Ways to Calculate Hashing in Data Structure
This article was published as a part of the Data Science Blogathon.
Hashing is the process of mapping keys and values into a hash table by using a hash function. It makes elements more accessible faster. The efficiency of the hash function determines how well it can handle the mapping.
When you have 20000 numbers in a list and you are asked to search for a number from within the list, you will scan each number until you find a match.
The process of searching an entire list for that specific number takes a lot of time. Not only is this manual process of scanning time-consuming, but it is also inefficient. The data structure reduces the search time and allows you to find the number within seconds due to its hashing function.
Key Terminologies of Hashing
Key – An Identifier to uniquely identify the Data(Entity).
Value – The Data Entity (with its associated details) that we are storing.
Hashing works in two steps:
- The algorithm accepts any Entity (as a key) as input. If that key isn’t an integer, we will need to provide it with some way to get an integer value from the entity(N).
- We cannot use this integer as the Memory address to place this Key-Value once we have got an initial Integral value (N). This will not work, but the hash function converts this integer into another integer value that can be used to store the key-value in memory.
What is Hashing?
The hashing algorithm is designed to solve the problem of efficiently finding and storing data within an array.
For example: A student is an entity. Each student can have a name, address, phone number, unique ID (Roll number).
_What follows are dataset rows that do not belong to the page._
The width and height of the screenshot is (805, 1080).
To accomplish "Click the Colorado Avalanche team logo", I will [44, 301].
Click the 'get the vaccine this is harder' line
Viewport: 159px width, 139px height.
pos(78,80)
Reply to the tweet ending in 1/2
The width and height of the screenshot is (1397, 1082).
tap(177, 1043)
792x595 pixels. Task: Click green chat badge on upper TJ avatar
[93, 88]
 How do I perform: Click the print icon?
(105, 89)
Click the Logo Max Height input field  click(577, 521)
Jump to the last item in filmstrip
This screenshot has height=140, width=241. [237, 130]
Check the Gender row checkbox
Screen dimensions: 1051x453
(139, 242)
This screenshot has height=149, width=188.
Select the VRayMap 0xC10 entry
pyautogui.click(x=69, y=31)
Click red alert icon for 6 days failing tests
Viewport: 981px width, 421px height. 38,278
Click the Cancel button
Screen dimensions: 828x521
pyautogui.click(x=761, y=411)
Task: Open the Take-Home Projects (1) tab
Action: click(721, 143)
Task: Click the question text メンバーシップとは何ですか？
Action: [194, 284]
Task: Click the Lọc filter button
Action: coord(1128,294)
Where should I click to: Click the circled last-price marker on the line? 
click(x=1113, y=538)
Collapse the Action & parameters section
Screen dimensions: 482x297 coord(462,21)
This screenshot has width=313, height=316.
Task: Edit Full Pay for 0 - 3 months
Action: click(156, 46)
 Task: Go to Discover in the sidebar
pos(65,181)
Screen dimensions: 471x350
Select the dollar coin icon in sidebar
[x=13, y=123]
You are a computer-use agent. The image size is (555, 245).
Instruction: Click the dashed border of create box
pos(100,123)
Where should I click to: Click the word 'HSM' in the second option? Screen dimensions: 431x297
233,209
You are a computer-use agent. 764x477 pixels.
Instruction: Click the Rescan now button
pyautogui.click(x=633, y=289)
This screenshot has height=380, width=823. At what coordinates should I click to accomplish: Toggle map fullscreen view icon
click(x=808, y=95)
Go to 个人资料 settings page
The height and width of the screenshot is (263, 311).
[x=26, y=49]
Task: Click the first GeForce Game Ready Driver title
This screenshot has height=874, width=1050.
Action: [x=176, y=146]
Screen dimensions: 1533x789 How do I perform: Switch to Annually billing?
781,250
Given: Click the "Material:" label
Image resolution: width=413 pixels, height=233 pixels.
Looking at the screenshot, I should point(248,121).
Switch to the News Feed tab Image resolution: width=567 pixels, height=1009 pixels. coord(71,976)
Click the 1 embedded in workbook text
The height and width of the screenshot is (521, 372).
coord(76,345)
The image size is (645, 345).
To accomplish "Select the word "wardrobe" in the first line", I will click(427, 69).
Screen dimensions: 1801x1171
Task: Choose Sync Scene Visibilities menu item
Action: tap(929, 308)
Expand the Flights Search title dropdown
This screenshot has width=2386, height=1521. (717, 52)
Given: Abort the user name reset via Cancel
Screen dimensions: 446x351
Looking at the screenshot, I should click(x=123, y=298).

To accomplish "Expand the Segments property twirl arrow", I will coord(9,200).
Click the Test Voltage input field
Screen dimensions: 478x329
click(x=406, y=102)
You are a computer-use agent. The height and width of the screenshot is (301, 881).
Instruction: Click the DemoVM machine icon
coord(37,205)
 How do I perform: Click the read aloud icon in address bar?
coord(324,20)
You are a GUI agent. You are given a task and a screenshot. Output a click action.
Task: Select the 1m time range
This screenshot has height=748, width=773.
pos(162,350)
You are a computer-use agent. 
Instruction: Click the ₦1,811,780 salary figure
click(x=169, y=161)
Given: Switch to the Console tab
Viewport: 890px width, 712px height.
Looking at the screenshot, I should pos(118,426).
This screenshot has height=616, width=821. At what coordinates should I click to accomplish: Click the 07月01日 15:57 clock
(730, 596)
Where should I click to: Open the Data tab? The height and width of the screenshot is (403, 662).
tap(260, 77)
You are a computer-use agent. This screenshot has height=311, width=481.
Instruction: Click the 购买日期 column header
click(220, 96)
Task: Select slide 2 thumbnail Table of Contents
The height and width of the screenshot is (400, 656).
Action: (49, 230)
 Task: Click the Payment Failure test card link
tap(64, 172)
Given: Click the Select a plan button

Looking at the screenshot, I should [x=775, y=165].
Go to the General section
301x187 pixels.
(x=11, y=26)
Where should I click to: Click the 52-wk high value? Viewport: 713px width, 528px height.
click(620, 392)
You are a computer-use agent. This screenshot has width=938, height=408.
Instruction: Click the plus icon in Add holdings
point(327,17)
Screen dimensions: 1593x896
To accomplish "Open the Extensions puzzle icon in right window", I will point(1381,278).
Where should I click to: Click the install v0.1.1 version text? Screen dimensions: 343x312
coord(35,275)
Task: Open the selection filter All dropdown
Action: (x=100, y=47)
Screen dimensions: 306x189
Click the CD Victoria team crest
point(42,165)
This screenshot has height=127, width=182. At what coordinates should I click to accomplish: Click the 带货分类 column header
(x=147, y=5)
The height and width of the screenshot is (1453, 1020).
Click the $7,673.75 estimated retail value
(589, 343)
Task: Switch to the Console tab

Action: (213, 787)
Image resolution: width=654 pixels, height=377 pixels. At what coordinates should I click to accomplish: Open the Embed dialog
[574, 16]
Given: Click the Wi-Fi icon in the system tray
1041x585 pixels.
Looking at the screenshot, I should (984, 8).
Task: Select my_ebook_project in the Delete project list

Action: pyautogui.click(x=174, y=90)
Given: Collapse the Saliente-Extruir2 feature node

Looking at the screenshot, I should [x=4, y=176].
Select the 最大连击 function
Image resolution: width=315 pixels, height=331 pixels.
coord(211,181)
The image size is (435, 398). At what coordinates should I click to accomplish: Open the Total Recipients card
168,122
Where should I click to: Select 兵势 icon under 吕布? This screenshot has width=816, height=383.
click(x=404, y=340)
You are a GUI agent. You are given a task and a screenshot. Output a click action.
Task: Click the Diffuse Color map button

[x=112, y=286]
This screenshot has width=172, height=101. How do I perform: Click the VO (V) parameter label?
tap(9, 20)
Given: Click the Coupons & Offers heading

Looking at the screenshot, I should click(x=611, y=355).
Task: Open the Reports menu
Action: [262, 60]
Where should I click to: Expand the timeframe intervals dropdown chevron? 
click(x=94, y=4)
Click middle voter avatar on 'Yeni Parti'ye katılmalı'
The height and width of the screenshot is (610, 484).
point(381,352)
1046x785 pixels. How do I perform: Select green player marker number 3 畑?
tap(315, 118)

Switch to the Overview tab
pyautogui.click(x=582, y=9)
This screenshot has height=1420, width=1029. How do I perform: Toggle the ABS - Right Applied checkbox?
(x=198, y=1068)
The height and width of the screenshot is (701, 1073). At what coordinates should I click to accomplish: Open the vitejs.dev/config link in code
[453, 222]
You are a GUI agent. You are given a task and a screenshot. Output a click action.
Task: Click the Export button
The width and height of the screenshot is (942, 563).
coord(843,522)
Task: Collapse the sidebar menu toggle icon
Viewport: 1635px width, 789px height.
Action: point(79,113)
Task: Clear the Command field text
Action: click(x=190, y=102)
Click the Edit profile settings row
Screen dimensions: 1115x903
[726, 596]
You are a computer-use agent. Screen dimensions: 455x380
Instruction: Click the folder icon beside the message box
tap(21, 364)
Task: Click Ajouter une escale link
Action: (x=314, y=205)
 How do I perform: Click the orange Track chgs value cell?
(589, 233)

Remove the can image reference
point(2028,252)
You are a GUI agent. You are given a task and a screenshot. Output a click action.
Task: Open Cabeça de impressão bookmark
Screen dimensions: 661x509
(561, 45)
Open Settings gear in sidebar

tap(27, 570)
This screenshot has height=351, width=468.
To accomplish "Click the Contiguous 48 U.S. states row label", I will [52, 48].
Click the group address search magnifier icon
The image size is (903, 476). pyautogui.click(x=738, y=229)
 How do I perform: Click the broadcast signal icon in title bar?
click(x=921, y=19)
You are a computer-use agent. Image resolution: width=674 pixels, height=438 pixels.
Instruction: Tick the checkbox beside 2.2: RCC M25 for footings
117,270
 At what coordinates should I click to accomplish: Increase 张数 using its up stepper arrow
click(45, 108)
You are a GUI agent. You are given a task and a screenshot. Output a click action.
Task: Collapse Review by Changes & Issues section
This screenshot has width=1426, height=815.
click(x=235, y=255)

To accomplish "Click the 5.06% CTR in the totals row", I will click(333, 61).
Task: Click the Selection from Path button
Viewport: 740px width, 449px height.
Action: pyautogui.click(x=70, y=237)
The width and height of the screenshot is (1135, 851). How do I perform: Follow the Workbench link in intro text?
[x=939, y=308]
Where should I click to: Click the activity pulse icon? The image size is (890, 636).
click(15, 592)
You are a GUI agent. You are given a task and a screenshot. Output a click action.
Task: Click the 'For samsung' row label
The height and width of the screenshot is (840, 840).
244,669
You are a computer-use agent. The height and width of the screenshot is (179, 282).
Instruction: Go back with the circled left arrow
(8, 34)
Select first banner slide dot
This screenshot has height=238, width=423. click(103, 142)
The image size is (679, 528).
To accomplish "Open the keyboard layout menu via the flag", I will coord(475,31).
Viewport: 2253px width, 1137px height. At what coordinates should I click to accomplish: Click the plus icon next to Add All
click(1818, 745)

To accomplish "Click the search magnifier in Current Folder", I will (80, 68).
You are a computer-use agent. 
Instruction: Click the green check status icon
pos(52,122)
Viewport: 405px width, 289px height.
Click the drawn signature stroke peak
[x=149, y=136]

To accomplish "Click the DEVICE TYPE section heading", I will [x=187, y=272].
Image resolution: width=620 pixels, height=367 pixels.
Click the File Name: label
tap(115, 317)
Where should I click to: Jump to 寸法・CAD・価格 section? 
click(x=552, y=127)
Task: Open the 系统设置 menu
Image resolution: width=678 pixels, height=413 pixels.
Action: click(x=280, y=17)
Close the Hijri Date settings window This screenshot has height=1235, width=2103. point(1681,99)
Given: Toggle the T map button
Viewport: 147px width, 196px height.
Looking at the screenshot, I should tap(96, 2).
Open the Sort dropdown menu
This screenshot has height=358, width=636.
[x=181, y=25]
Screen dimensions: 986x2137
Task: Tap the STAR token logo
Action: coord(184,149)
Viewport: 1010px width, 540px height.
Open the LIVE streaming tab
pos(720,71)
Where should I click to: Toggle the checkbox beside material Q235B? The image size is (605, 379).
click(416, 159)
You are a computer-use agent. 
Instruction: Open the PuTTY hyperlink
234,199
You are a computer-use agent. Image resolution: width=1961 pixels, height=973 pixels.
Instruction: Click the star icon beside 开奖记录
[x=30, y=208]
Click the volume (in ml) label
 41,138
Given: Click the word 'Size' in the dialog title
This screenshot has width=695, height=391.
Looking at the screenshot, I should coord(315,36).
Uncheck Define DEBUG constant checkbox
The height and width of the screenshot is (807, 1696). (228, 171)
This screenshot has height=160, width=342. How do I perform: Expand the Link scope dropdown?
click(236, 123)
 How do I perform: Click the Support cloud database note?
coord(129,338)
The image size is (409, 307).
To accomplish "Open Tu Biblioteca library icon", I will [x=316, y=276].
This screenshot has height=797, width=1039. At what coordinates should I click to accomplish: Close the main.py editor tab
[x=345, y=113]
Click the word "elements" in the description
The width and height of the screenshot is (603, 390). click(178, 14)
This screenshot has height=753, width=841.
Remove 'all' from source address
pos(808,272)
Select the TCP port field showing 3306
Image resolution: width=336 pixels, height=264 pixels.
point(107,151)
To make it a key-value pair we take the roll number as the key and the pair will be rest attributes like address, name, phone number, etc. This way we created a mapping of students with roll number as key and basic information as value. Now if we want to know a student’s details we can just know his/her roll number.
What is Data Here to be Stored?
You can think of it as an object in OOPS terms, or as a set of properties that all belong to a specific thing.
As shown above, Student data can include information like his Roll Number, his name, his address, and so on.
We can think of all these details as “data” we want to store. The Roll Number is the key since it is unique to each student.
Roll Number = Key, and Student Details = Value.
The idea of hashing is used in the world of Data Structures to find the Memory address or Index in which to store this Key-Value pair in a given data structure. We can’t place these data at either 100 or any Student detail if Key=100 and Value=certain Student detail, for example.
As a result, we use the hash function which is able to take a key as input and return a memory address(or an index inside the Data structure) to place a key-value pair at.
Later in this section, we’ll examine how this works internally in detail.
Hash Table in Data Structure
Key-value pairs are stored in hash tables in data structures using hashing.
When storing some data (e.g. Value) we can use a Hash Table as long as we have a unique key.
Methods to Calculate Hashing in Data Structure
Basically, the hash function is a mathematical formula that will return a small integer value (within an array size) for certain big keys.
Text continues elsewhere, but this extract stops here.